* _Exercise details_: Pull out every line of the items below and reproduce each one word for word. Omit the pictures.

** Start Task material **

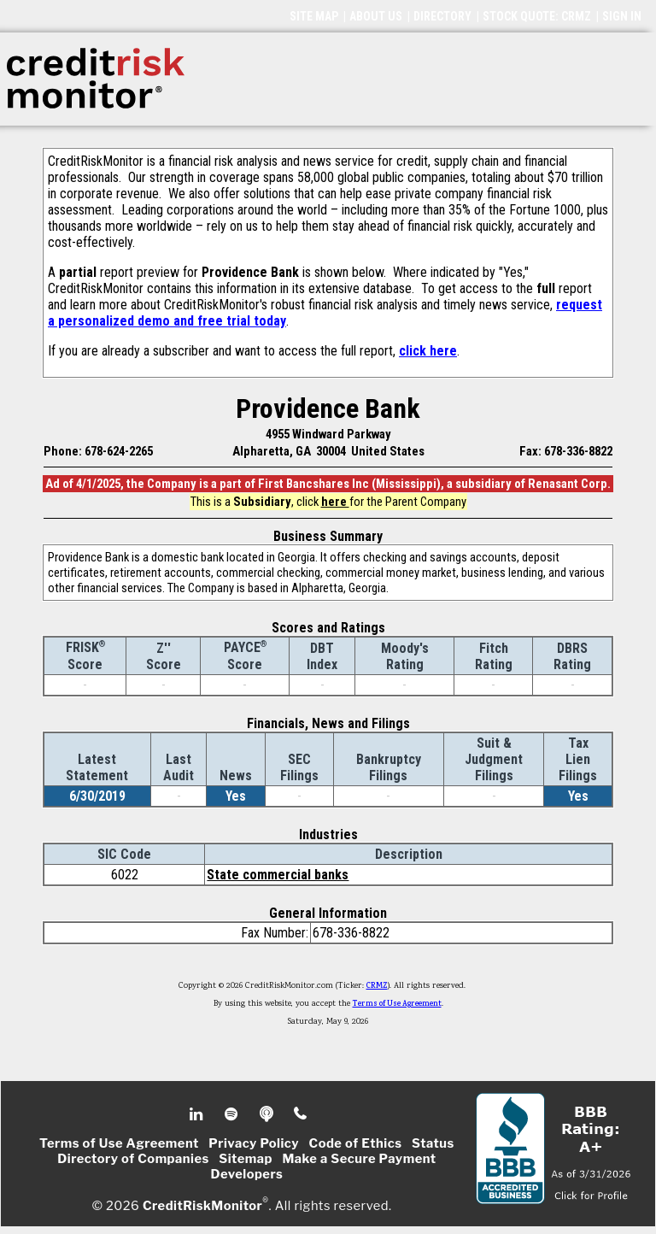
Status (433, 1143)
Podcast (268, 1114)
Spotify (233, 1114)
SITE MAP (314, 16)
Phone (301, 1114)
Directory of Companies (132, 1158)
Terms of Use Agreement (397, 1004)
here (335, 501)
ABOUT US (375, 16)
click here (428, 351)
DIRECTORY (442, 16)
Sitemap (245, 1158)
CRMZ (377, 986)
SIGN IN (621, 16)
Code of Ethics (355, 1143)
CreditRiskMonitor (202, 1205)
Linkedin (198, 1114)
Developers (247, 1174)
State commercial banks (277, 875)
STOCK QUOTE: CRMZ (537, 16)
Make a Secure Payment (359, 1158)
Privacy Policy (253, 1143)
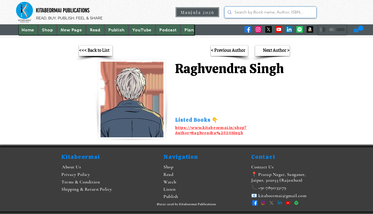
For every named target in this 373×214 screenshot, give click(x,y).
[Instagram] (258, 29)
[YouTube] (279, 29)
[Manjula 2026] (197, 12)
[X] (268, 29)
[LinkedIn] (289, 29)
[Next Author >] (272, 51)
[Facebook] (248, 29)
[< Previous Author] (229, 51)
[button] (358, 29)
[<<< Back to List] (95, 51)
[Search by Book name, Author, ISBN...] (269, 12)
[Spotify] (299, 29)
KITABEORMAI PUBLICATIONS (63, 10)
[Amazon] (310, 29)
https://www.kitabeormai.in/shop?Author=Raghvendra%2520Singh (211, 130)
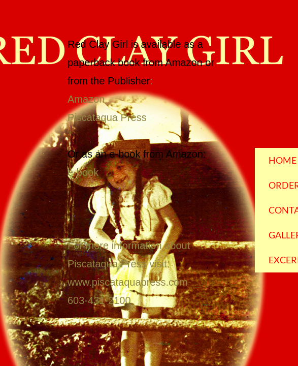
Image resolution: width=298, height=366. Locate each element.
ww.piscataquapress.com (131, 282)
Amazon (86, 99)
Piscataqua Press (107, 117)
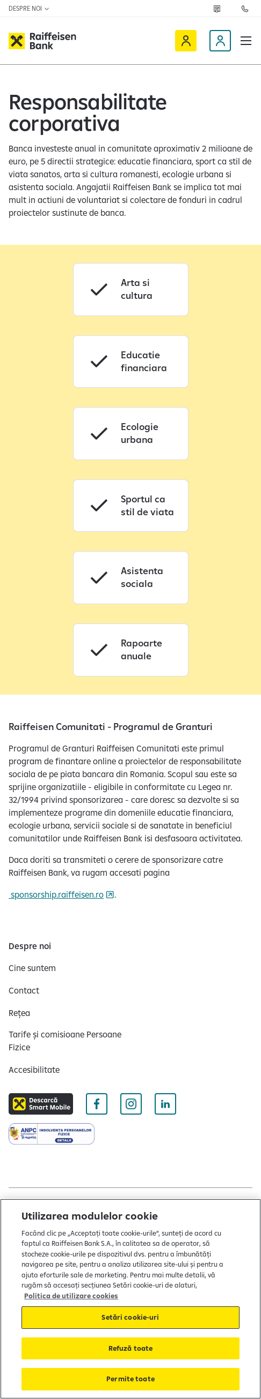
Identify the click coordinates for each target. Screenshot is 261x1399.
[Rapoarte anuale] (131, 650)
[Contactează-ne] (244, 8)
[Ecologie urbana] (131, 433)
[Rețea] (216, 8)
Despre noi (29, 8)
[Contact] (24, 990)
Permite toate (130, 1378)
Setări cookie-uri (130, 1317)
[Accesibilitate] (34, 1069)
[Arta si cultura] (131, 289)
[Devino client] (220, 40)
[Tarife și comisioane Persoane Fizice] (65, 1041)
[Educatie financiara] (131, 361)
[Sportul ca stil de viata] (131, 505)
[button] (246, 40)
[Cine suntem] (32, 967)
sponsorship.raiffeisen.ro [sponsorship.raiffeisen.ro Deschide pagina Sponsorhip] (56, 894)
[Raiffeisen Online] (186, 40)
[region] (130, 1299)
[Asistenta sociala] (131, 577)
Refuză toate (130, 1348)
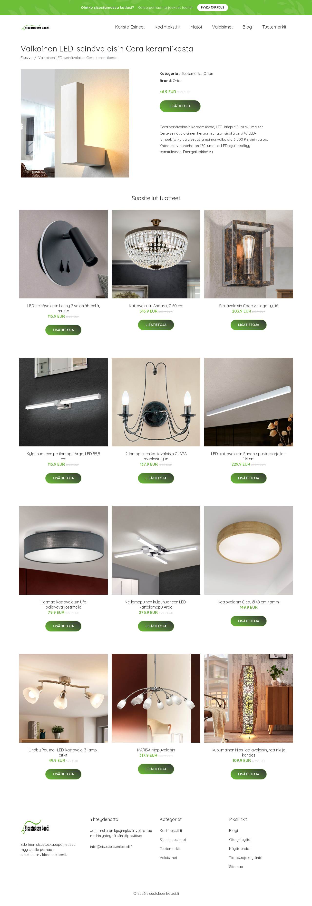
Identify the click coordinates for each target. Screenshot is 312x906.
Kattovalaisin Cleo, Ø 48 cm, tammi (249, 606)
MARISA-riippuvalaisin (156, 754)
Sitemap (236, 870)
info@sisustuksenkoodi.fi (111, 850)
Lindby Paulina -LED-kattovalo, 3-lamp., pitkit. (63, 757)
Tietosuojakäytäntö (246, 861)
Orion (208, 77)
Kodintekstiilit (168, 29)
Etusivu (26, 61)
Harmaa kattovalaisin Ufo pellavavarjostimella (63, 609)
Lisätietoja (180, 110)
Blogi (248, 29)
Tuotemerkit (274, 29)
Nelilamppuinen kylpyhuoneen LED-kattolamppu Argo (156, 609)
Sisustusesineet (173, 843)
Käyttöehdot (240, 852)
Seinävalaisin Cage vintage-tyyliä (248, 309)
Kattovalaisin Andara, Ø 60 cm (156, 309)
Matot (196, 29)
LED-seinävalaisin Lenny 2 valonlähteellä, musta (63, 312)
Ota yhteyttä (239, 843)
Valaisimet (222, 29)
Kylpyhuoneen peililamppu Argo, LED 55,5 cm (63, 461)
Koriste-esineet (130, 29)
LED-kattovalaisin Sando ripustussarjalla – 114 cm (248, 461)
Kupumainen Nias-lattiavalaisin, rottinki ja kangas (248, 757)
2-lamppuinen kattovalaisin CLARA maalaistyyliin (156, 461)
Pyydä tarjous (212, 7)
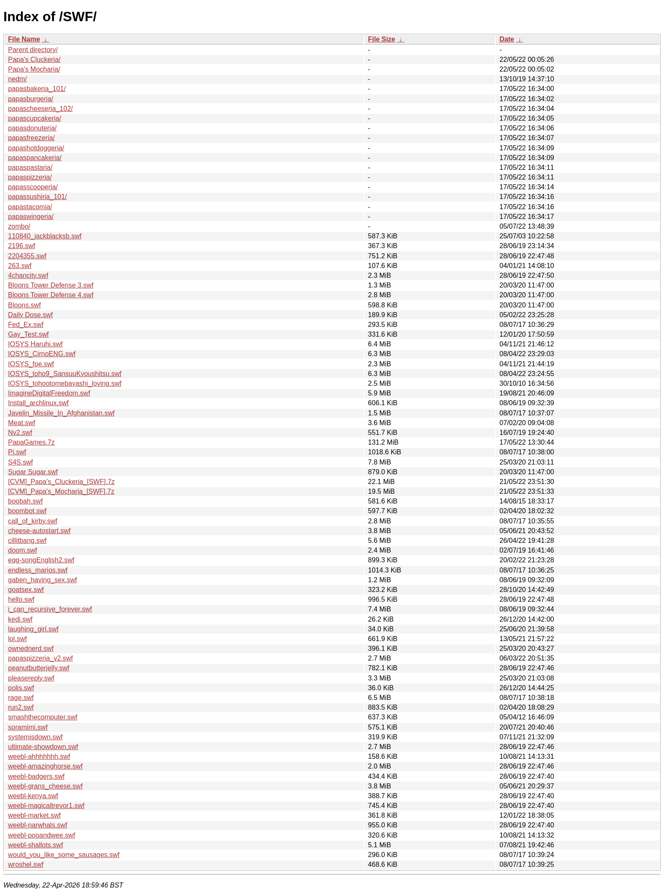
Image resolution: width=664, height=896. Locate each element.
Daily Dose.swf (30, 314)
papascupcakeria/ (34, 118)
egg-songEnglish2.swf (41, 560)
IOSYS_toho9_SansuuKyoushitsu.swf (65, 373)
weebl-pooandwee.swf (41, 835)
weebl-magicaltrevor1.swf (46, 805)
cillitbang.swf (27, 540)
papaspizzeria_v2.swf (40, 658)
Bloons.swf (24, 305)
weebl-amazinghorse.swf (45, 766)
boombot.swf (27, 510)
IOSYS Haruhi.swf (35, 344)
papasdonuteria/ (32, 128)
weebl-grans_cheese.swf (45, 786)
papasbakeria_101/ (37, 88)
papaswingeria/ (31, 216)
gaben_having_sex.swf (42, 580)
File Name (24, 39)
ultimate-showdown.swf (43, 746)
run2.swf (20, 707)
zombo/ (19, 226)
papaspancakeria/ (34, 157)
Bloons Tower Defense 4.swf (51, 295)
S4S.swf (20, 462)
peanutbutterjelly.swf (38, 668)
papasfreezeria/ (31, 137)
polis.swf (21, 687)
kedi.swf (20, 619)
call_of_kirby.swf (32, 521)
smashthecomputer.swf (42, 717)
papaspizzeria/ (30, 177)
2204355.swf (27, 256)
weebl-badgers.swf (36, 776)
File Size (381, 39)
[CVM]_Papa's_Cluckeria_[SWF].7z (61, 481)
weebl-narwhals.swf (37, 825)
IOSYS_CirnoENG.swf (41, 353)
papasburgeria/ (30, 98)
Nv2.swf (20, 432)
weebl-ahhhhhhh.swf (39, 756)
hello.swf (21, 599)
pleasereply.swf (31, 678)
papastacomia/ (30, 206)
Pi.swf (17, 452)
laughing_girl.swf (33, 629)
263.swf (19, 265)
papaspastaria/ (30, 167)
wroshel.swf (26, 864)
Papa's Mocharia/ (34, 69)
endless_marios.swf (38, 570)
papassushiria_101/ (37, 196)
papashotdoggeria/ (36, 148)
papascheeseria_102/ (40, 108)
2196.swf (21, 245)
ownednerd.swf (31, 648)
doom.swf (22, 550)
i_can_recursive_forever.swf (50, 609)
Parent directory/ (33, 49)
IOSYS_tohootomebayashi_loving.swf (65, 383)
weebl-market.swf (34, 815)
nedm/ (17, 79)
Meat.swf (21, 422)
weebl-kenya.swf (33, 795)
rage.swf (20, 697)
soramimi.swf (27, 727)
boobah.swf (25, 501)
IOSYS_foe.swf (31, 364)
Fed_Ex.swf (26, 324)
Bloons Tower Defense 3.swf (51, 285)
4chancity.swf (28, 275)
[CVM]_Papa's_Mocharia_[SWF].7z (61, 491)
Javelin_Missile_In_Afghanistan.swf (61, 413)
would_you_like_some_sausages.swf (63, 854)
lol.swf (17, 638)
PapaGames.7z (31, 442)
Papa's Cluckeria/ (34, 59)
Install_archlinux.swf (38, 403)
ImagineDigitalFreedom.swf (49, 393)
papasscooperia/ (33, 187)
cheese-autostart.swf (39, 530)
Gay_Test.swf (28, 334)
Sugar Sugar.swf (33, 472)
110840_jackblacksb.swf (44, 236)
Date (506, 39)
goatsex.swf (26, 589)
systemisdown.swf (35, 737)
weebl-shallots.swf (35, 845)
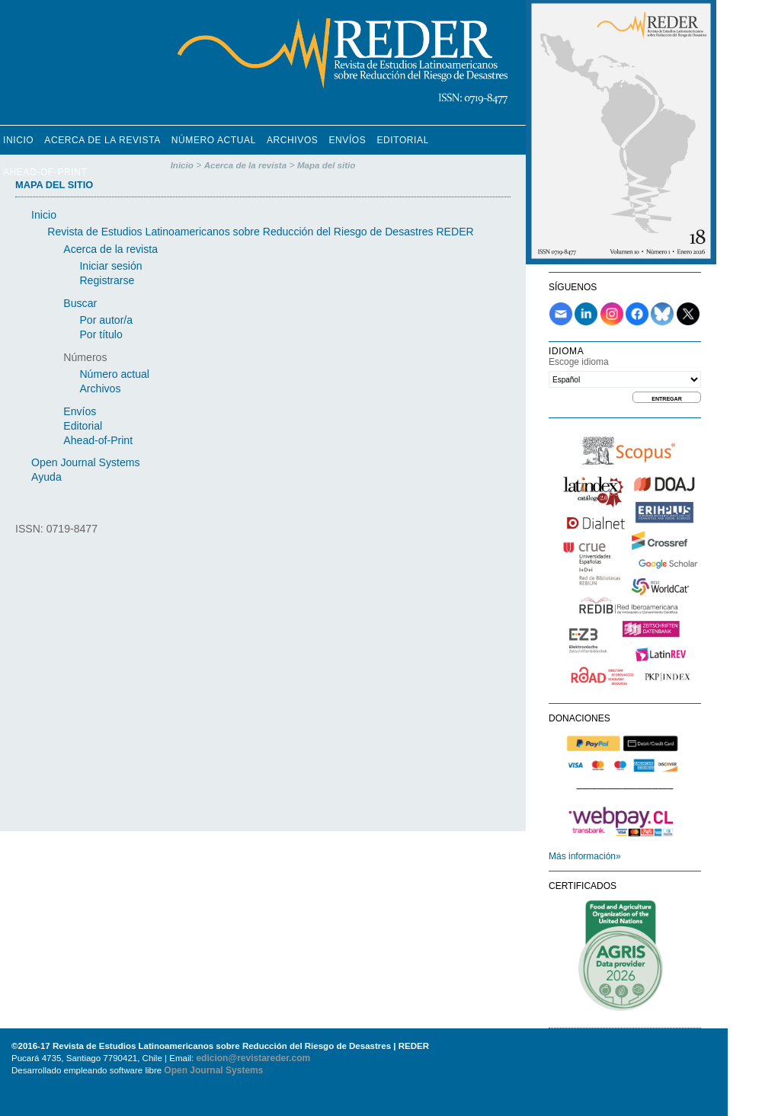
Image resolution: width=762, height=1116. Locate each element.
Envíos (347, 140)
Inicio (18, 140)
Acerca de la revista (102, 140)
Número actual (114, 374)
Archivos (292, 140)
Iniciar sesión (110, 266)
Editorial (402, 140)
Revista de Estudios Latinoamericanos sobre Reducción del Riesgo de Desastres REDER (260, 231)
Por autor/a (106, 320)
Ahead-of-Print (45, 172)
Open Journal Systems (85, 462)
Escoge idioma (579, 362)
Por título (100, 334)
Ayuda (46, 477)
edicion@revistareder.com (253, 1058)
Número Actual (213, 140)
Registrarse (106, 280)
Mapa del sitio (326, 165)
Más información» (585, 856)
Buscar (80, 303)
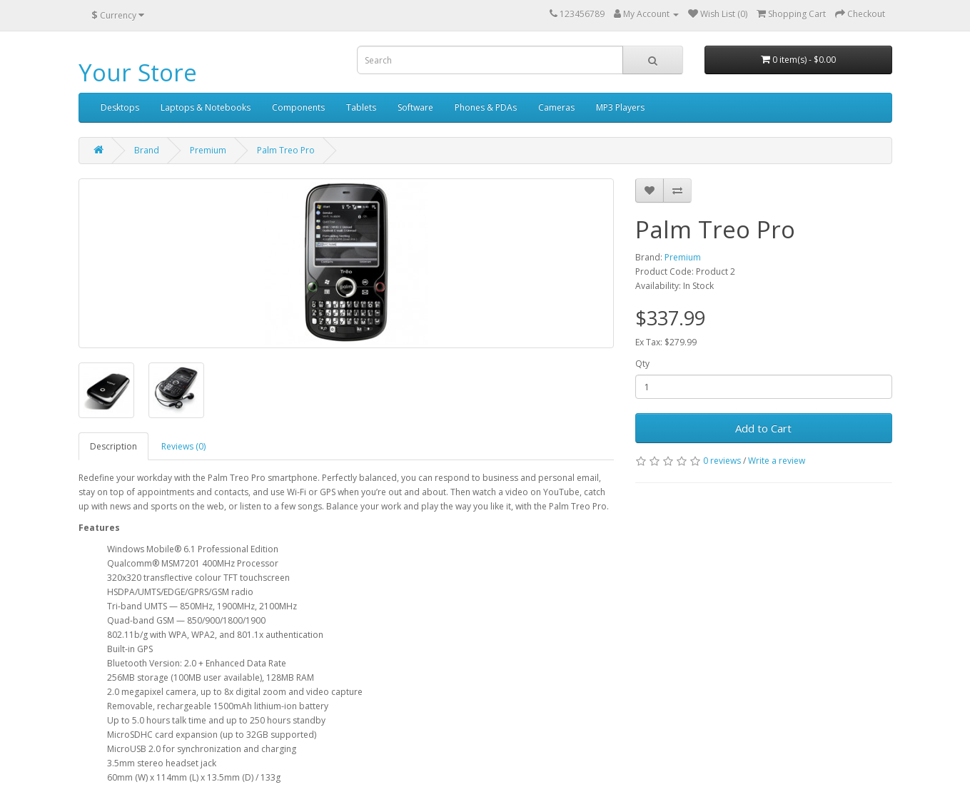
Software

** End Task material **

* _Output for this task_:
Status (433, 1143)
Podcast (268, 1114)
Spotify (233, 1114)
SITE MAP (314, 16)
Phone (301, 1114)
Directory of Companies (132, 1158)
Terms of Use Agreement (397, 1004)
here (335, 501)
ABOUT US (375, 16)
click here (428, 351)
DIRECTORY (442, 16)
Sitemap (245, 1158)
CRMZ (377, 986)
SIGN IN (621, 16)
Code of Ethics (355, 1143)
CreditRiskMonitor (202, 1205)
Linkedin (198, 1114)
Developers (247, 1174)
State commercial banks (277, 875)
STOCK QUOTE: CRMZ (537, 16)
Make a Secure Payment (359, 1158)
Privacy Policy (253, 1143)
For every named target in this 373×214 screenshot, give click(x,y).
[Instagram] (258, 29)
[YouTube] (279, 29)
[Manjula 2026] (197, 12)
[X] (268, 29)
[LinkedIn] (289, 29)
[Next Author >] (272, 51)
[Facebook] (248, 29)
[< Previous Author] (229, 51)
[button] (358, 29)
[<<< Back to List] (95, 51)
[Search by Book name, Author, ISBN...] (269, 12)
[Spotify] (299, 29)
KITABEORMAI PUBLICATIONS (63, 10)
[Amazon] (310, 29)
https://www.kitabeormai.in/shop?Author=Raghvendra%2520Singh (211, 130)
Image resolution: width=298, height=366. Locate each element.
ww.piscataquapress.com (131, 282)
Amazon (86, 99)
Piscataqua Press (107, 117)
Identify the click coordinates for each target. Screenshot is 261x1399.
[Rapoarte anuale] (131, 650)
[Contactează-ne] (244, 8)
[Ecologie urbana] (131, 433)
[Rețea] (216, 8)
Despre noi (29, 8)
[Contact] (24, 990)
Permite toate (130, 1378)
Setări cookie-uri (130, 1317)
[Accesibilitate] (34, 1069)
[Arta si cultura] (131, 289)
[Devino client] (220, 40)
[Tarife și comisioane Persoane Fizice] (65, 1041)
[Educatie financiara] (131, 361)
[Sportul ca stil de viata] (131, 505)
[button] (246, 40)
[Cine suntem] (32, 967)
sponsorship.raiffeisen.ro [sponsorship.raiffeisen.ro Deschide pagina Sponsorhip] (56, 894)
[Raiffeisen Online] (186, 40)
[region] (130, 1299)
[Asistenta sociala] (131, 577)
Refuză toate (130, 1348)
Identify the click coordinates for each target. Screenshot is 312x906.
Kattovalaisin Cleo, Ø 48 cm, tammi (249, 606)
MARISA-riippuvalaisin (156, 754)
Sitemap (236, 870)
info@sisustuksenkoodi.fi (111, 850)
Lindby Paulina -LED-kattovalo, 3-lamp., pitkit. (63, 757)
Tietosuojakäytäntö (246, 861)
Orion (208, 77)
Kodintekstiilit (168, 29)
Etusivu (26, 61)
Harmaa kattovalaisin Ufo pellavavarjostimella (63, 609)
Lisätietoja (180, 110)
Blogi (248, 29)
Tuotemerkit (274, 29)
Nelilamppuinen kylpyhuoneen LED-kattolamppu Argo (156, 609)
Sisustusesineet (173, 843)
Käyttöehdot (240, 852)
Seinävalaisin Cage vintage-tyyliä (248, 309)
Kattovalaisin Andara, Ø 60 cm (156, 309)
Matot (196, 29)
LED-seinävalaisin Lenny 2 valonlähteellä, musta (63, 312)
Ota yhteyttä (239, 843)
Valaisimet (222, 29)
Kylpyhuoneen peililamppu Argo, LED 55,5 cm (63, 461)
Koriste-esineet (130, 29)
LED-kattovalaisin Sando ripustussarjalla – 114 cm (248, 461)
Kupumainen Nias-lattiavalaisin, rottinki ja kangas (248, 757)
2-lamppuinen kattovalaisin CLARA maalaistyyliin (156, 461)
Pyydä tarjous (212, 7)
Image resolution: width=664, height=896. Locate each element.
Daily Dose.swf (30, 314)
papascupcakeria/ (34, 118)
egg-songEnglish2.swf (41, 560)
IOSYS_toho9_SansuuKyoushitsu.swf (65, 373)
weebl-pooandwee.swf (41, 835)
weebl-magicaltrevor1.swf (46, 805)
cillitbang.swf (27, 540)
papaspizzeria_v2.swf (40, 658)
Bloons.swf (24, 305)
weebl-amazinghorse.swf (45, 766)
boombot.swf (27, 510)
IOSYS Haruhi.swf (35, 344)
papasdonuteria/ (32, 128)
weebl-grans_cheese.swf (45, 786)
papasbakeria_101/ (37, 88)
papaswingeria/ (31, 216)
gaben_having_sex.swf (42, 580)
File Name (24, 39)
ultimate-showdown.swf (43, 746)
run2.swf (20, 707)
zombo/ (19, 226)
papaspancakeria/ (34, 157)
Bloons Tower Defense 4.swf (51, 295)
S4S.swf (20, 462)
peanutbutterjelly.swf (38, 668)
papasfreezeria/ (31, 137)
polis.swf (21, 687)
kedi.swf (20, 619)
call_of_kirby.swf (32, 521)
smashthecomputer.swf (42, 717)
papaspizzeria/ (30, 177)
2204355.swf (27, 256)
weebl-badgers.swf (36, 776)
File Size (381, 39)
[CVM]_Papa's_Cluckeria_[SWF].7z (61, 481)
weebl-narwhals.swf (37, 825)
IOSYS_CirnoENG.swf (41, 353)
papasburgeria/ (30, 98)
Nv2.swf (20, 432)
weebl-ahhhhhhh.swf (39, 756)
hello.swf (21, 599)
pleasereply.swf (31, 678)
papastacomia/ (30, 206)
Pi.swf (17, 452)
laughing_girl.swf (33, 629)
263.swf (19, 265)
papaspastaria/ (30, 167)
wroshel.swf (26, 864)
Papa's Mocharia/ (34, 69)
endless_marios.swf (38, 570)
papassushiria_101/ (37, 196)
papashotdoggeria/ (36, 148)
papascheeseria_102/ (40, 108)
2196.swf (21, 245)
ownednerd.swf (31, 648)
doom.swf (22, 550)
i_can_recursive_forever.swf (50, 609)
Parent directory/ (33, 49)
IOSYS_tohootomebayashi_loving.swf (65, 383)
weebl-market.swf (34, 815)
nedm/ (17, 79)
Meat.swf (21, 422)
weebl-kenya.swf (33, 795)
rage.swf (20, 697)
soramimi.swf (27, 727)
boobah.swf (25, 501)
IOSYS_foe.swf (31, 364)
Fed_Ex.swf (26, 324)
Bloons Tower Defense 3.swf (51, 285)
4chancity.swf (28, 275)
[CVM]_Papa's_Mocharia_[SWF].7z (61, 491)
Javelin_Missile_In_Afghanistan.swf (61, 413)
would_you_like_some_sausages.swf (63, 854)
lol.swf (17, 638)
PapaGames.7z (31, 442)
Papa's Cluckeria/ (34, 59)
Install_archlinux.swf (38, 403)
ImagineDigitalFreedom.swf (49, 393)
papasscooperia/ (33, 187)
cheese-autostart.swf (39, 530)
Gay_Test.swf (28, 334)
Sugar Sugar.swf (33, 472)
110840_jackblacksb.swf (44, 236)
Date (506, 39)
goatsex.swf (26, 589)
systemisdown.swf (35, 737)
weebl-shallots.swf (35, 845)
Image resolution: width=762, height=1116. Locate each element.
Envíos (347, 140)
Inicio (18, 140)
Acerca de la revista (102, 140)
Número actual (114, 374)
Archivos (292, 140)
Iniciar sesión (110, 266)
Editorial (402, 140)
Revista de Estudios Latinoamericanos sobre Reducción del Riesgo de Desastres REDER (260, 231)
Por autor/a (106, 320)
Ahead-of-Print (45, 172)
Open Journal Systems (85, 462)
Escoge idioma (579, 362)
Por título (100, 334)
Ayuda (46, 477)
edicion@revistareder.com (253, 1058)
Número Actual (213, 140)
Registrarse (106, 280)
Mapa del sitio (326, 165)
Más información» (585, 856)
Buscar (80, 303)
Software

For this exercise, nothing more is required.